For my TX2 problem I found out that it was not a problem of the software on the main CPU cores where the Linux system is running, but it was a problem with firmware running on the other cores not accessible by the user, in my case the BPMP (Boot & Power Management Processor). I managed to use the firmware and the flash scripts of a later Jetpack version with our old UBoot, Kernel, Root FS and dtbs. It took me several days but eventually managed to get a system that also runs our very old Linux image.
Warning: If you choose this method you are completely out of support and on your own, and NVidia won’t help you. And there is no guarantee that you will succeed.

Lesson learnt: With Jetson modules you can’t freeze your images forever. You absolutely must apply software updates regularly in order to be able to use the latest modules.

Hi,
Please try to run this sample on the modules:

NVIDIA_CUDA-11.4_Samples/0_Simple/matrixMulCUBLAS$ sudo jetson_clocks
NVIDIA_CUDA-11.4_Samples/0_Simple/matrixMulCUBLAS$ ./matrixMulCUBLAS

And see if it can show the performance deviation. Would like to see if there is a method for reproducing the phenomenon.

And please share which Jetpack version you are using.

Thanks, that was what I was worried had happened. I’ll test out upgrading the BSP and get out code building in the new operating system (we are still on Ubuntu 18/Jetpack 4.6).

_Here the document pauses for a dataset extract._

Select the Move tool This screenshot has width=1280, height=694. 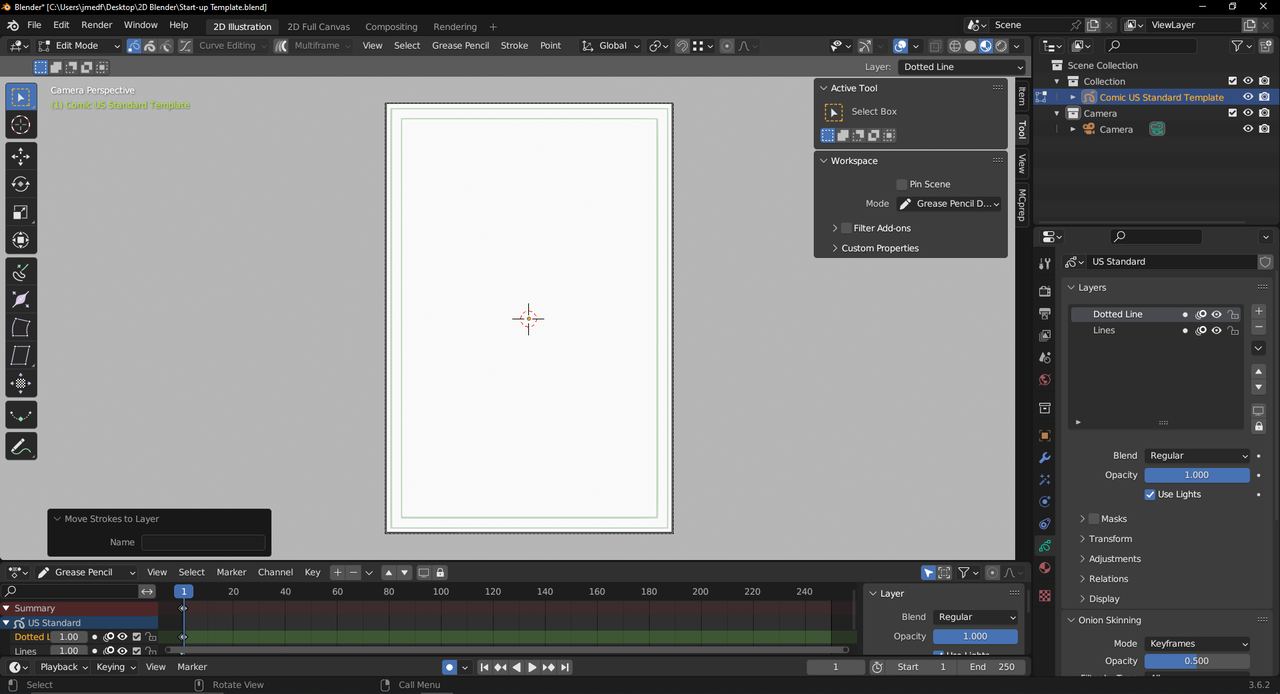pos(20,156)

I’ll compare the output of the matrixMulCUBLAS on both jetpack versions and get back to you with the result.

Upgrading to 4.6.4 (the latest or the last 4.x Jetpack) might be enough.

I’ve run the matrixMulCUBLAS after the jetson clocks with the following results:

G.0 hardware revision - Jetpack 4.6.0 - average 168 GFlops/s
E.0 hardware revision - Jetpack 4.6.0 - average 623 GFlops/s

Upgrading the new boards to 5.6.1:
G.0 hardware revision - Jetpack 5.1.1 - average 305 GLops/s

I’ll continue my testing with a few other configurations and post the results here, but what I’m seeing is that the latest software improves the system performance, but even with the latest software package, the new hardware revision is still much slower than the old revisions.

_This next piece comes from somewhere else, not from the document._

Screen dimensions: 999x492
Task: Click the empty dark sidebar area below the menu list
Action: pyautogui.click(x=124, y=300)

Please include Jetpack 4.6.4 in your tests.

Here is an updated summary. I’ve expanded the testing to 16 GB modules too.

Upgrading to 5.1.1 fixes the performance problem. My previous results showed a half power difference because one system was in 10W mode, and the other in 20W mode.

8GB Xaviers with a hardware revision of G.0 and 16GB Xaviers with a hardware revision of C.0 exhibit slow performance (~150 GFlops/s) with Jetpack 4.6.0. This is compared to ~620 GFlops/s for older board revisions of both types.

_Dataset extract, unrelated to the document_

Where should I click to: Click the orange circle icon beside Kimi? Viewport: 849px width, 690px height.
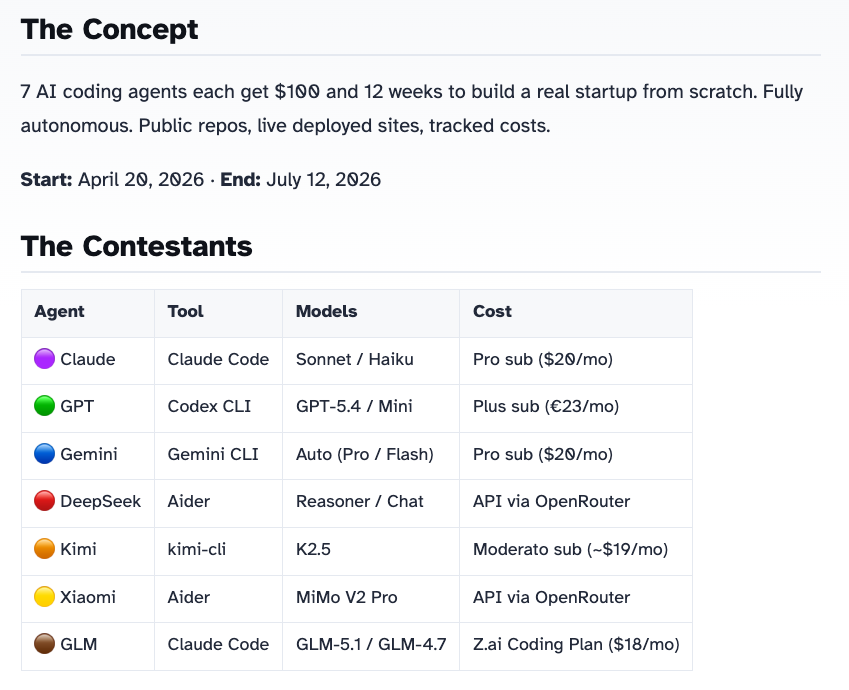[44, 549]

All hardware revisions perform at the expected ~620 GFlops/s when running 5.1.1.

I’ll check the 4.6.4 performance tomorrow, I have to put together a 18.04 system to run the sdk manager.

1 Like

Finally got a system flashed with the 4.6.4. It looks like this Jetpack version does work with the G.0 hardware revision.

I guess this is a lesson in keeping up with the software updates when working with NVIDIA hardware and stocking up on spares when new PCN’s come out.

This topic was automatically closed 14 days after the last reply. New replies are no longer allowed.